**About this task:**
Reproduce every record exactly as it appears, but not the pictures.

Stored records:
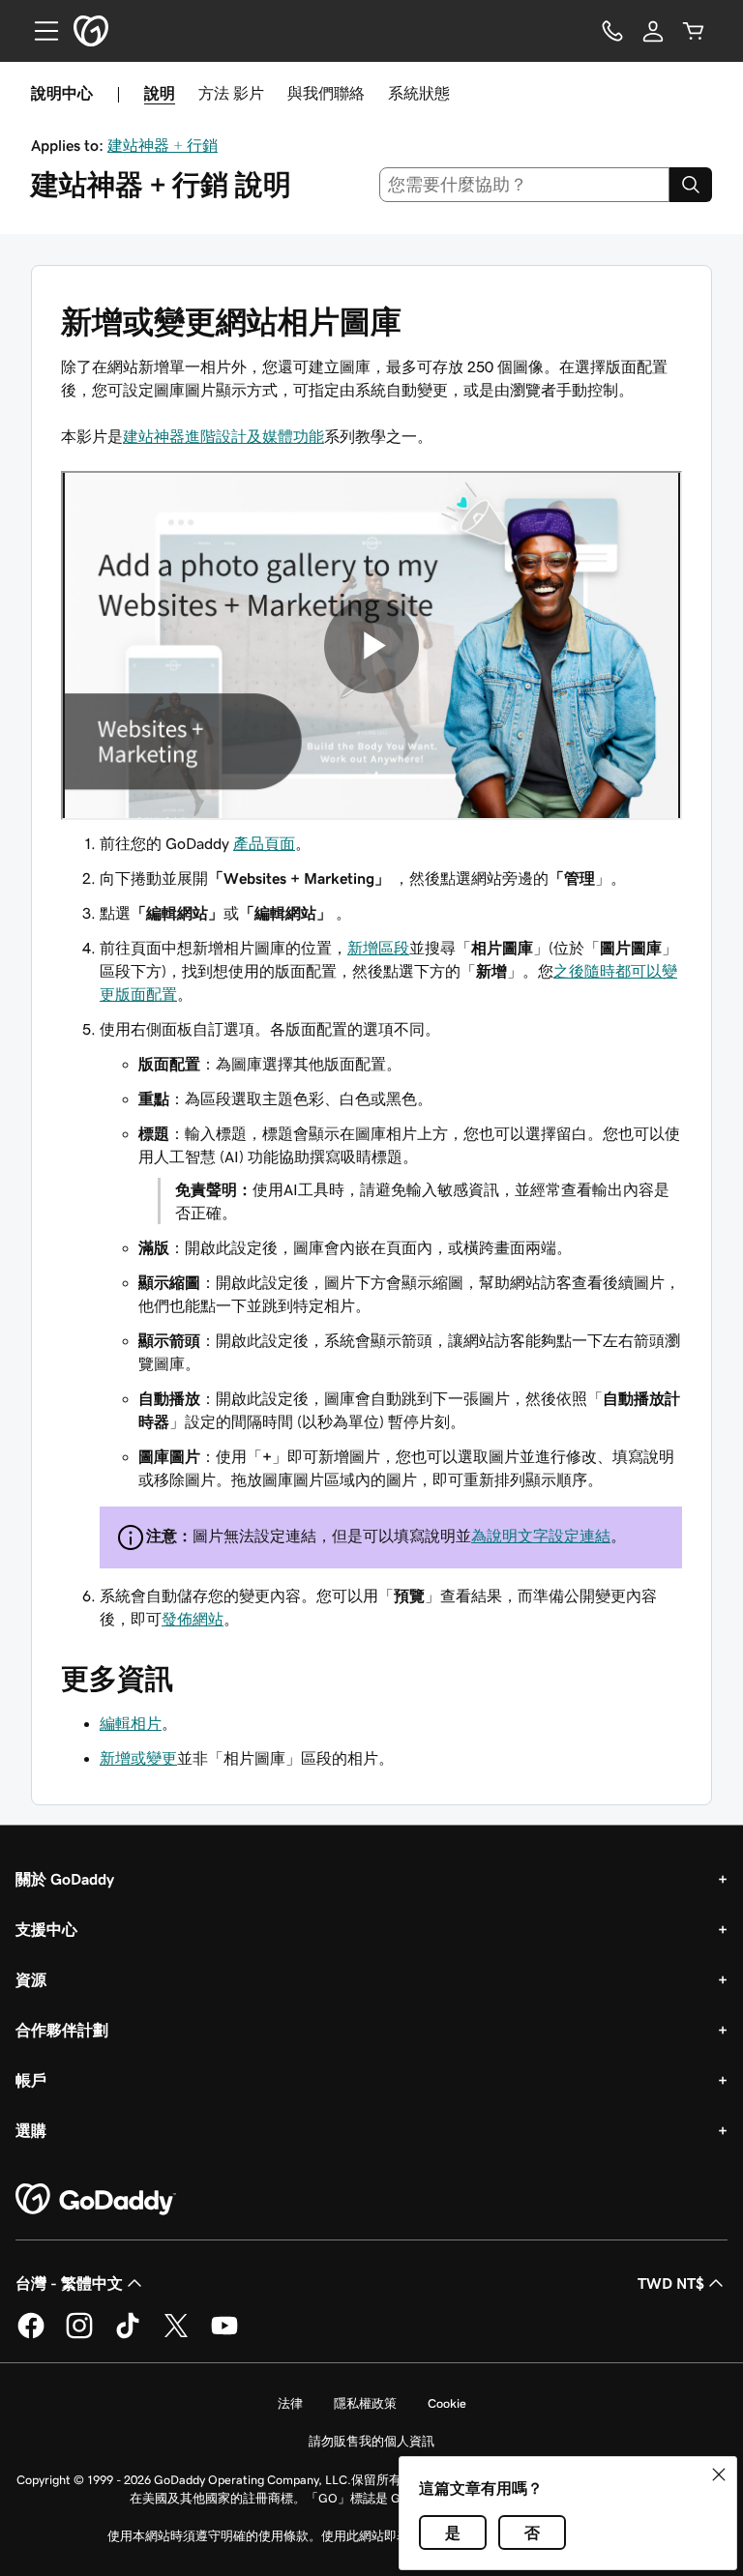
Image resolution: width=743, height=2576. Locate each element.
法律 (290, 2403)
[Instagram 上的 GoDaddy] (79, 2335)
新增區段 (378, 947)
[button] (718, 2474)
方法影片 (231, 93)
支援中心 (46, 1929)
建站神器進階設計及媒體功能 (223, 436)
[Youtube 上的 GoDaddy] (224, 2335)
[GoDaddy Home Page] (95, 2199)
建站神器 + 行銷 (162, 145)
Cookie (447, 2403)
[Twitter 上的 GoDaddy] (176, 2335)
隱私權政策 (365, 2403)
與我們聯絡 (326, 93)
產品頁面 (264, 843)
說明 (159, 93)
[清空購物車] (693, 30)
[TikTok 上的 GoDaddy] (127, 2335)
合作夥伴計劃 (61, 2029)
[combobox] (525, 184)
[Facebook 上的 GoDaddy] (30, 2335)
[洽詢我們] (612, 31)
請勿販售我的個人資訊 (371, 2441)
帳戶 (30, 2080)
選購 (30, 2130)
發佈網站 (192, 1618)
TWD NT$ (671, 2283)
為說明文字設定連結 (540, 1535)
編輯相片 (131, 1723)
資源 (30, 1979)
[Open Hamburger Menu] (38, 31)
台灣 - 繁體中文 (69, 2283)
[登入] (653, 31)
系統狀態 (419, 93)
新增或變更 (138, 1758)
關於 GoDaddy (64, 1879)
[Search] (690, 184)
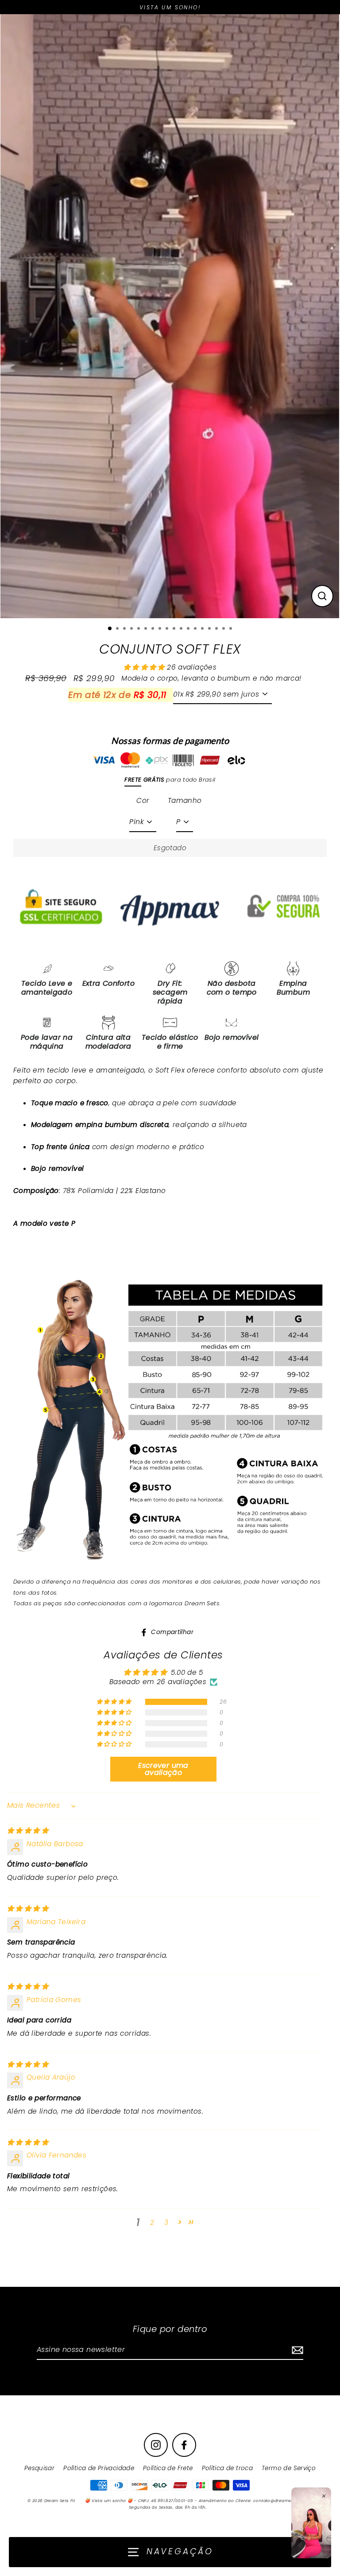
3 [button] (125, 629)
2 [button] (118, 629)
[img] (27, 1830)
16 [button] (217, 629)
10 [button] (175, 629)
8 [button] (160, 629)
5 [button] (139, 629)
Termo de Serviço (289, 2468)
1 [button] (110, 629)
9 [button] (168, 629)
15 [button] (210, 629)
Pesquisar (39, 2468)
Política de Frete (168, 2468)
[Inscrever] (296, 2350)
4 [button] (132, 629)
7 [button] (153, 629)
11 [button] (182, 629)
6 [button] (146, 629)
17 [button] (224, 629)
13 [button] (196, 629)
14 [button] (203, 629)
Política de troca (227, 2468)
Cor (142, 800)
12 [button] (189, 629)
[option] (170, 316)
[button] (145, 667)
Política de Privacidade (98, 2468)
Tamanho (185, 800)
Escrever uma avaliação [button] (163, 1769)
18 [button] (231, 629)
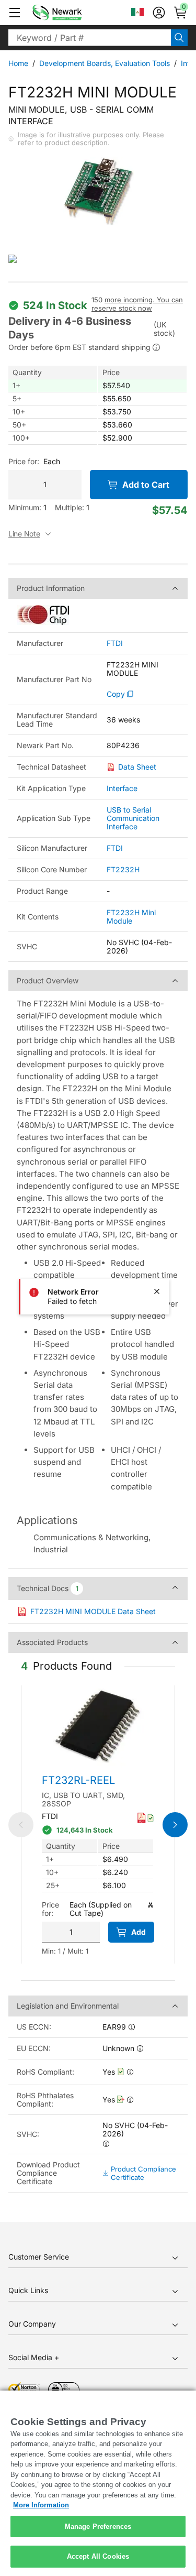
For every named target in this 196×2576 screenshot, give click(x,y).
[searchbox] (89, 37)
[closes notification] (156, 1291)
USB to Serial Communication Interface (133, 818)
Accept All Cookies (98, 2556)
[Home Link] (72, 12)
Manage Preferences (98, 2526)
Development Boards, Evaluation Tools (104, 63)
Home (18, 63)
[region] (98, 2483)
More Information (41, 2505)
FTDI (115, 643)
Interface (122, 788)
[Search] (179, 37)
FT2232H (123, 869)
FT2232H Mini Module (131, 916)
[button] (14, 12)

**Your solution:**
Image resolution: width=743, height=2576. Locate each element.
法律 (290, 2403)
[Instagram 上的 GoDaddy] (79, 2335)
新增區段 (378, 947)
[button] (718, 2474)
方法影片 (231, 93)
支援中心 (46, 1929)
建站神器進階設計及媒體功能 (223, 436)
[Youtube 上的 GoDaddy] (224, 2335)
[GoDaddy Home Page] (95, 2199)
建站神器 + 行銷 (162, 145)
Cookie (447, 2403)
[Twitter 上的 GoDaddy] (176, 2335)
隱私權政策 (365, 2403)
與我們聯絡 (326, 93)
產品頁面 (264, 843)
說明 (159, 93)
[清空購物車] (693, 30)
[TikTok 上的 GoDaddy] (127, 2335)
合作夥伴計劃 (61, 2029)
[combobox] (525, 184)
[Facebook 上的 GoDaddy] (30, 2335)
[洽詢我們] (612, 31)
請勿販售我的個人資訊 (371, 2441)
帳戶 (30, 2080)
選購 (30, 2130)
發佈網站 (192, 1618)
TWD NT$ (671, 2283)
為說明文字設定連結 (540, 1535)
編輯相片 (131, 1723)
資源 (30, 1979)
[Open Hamburger Menu] (38, 31)
台灣 - 繁體中文 (69, 2283)
[登入] (653, 31)
系統狀態 (419, 93)
新增或變更 (138, 1758)
關於 GoDaddy (64, 1879)
[Search] (690, 184)
3 [button] (125, 629)
2 [button] (118, 629)
[img] (27, 1830)
16 [button] (217, 629)
10 [button] (175, 629)
8 [button] (160, 629)
5 [button] (139, 629)
Termo de Serviço (289, 2468)
1 [button] (110, 629)
9 [button] (168, 629)
15 [button] (210, 629)
Pesquisar (39, 2468)
Política de Frete (168, 2468)
[Inscrever] (296, 2350)
4 [button] (132, 629)
7 [button] (153, 629)
11 [button] (182, 629)
6 [button] (146, 629)
17 [button] (224, 629)
13 [button] (196, 629)
14 [button] (203, 629)
Política de troca (227, 2468)
Cor (142, 800)
12 [button] (189, 629)
[option] (170, 316)
[button] (145, 667)
Política de Privacidade (98, 2468)
Tamanho (185, 800)
Escrever uma avaliação [button] (163, 1769)
18 [button] (231, 629)
For every named target in this 196×2576 screenshot, give click(x,y).
[searchbox] (89, 37)
[closes notification] (156, 1291)
USB to Serial Communication Interface (133, 818)
Accept All Cookies (98, 2556)
[Home Link] (72, 12)
Manage Preferences (98, 2526)
Development Boards, Evaluation Tools (104, 63)
Home (18, 63)
[region] (98, 2483)
More Information (41, 2505)
FTDI (115, 643)
Interface (122, 788)
[Search] (179, 37)
FT2232H (123, 869)
FT2232H Mini Module (131, 916)
[button] (14, 12)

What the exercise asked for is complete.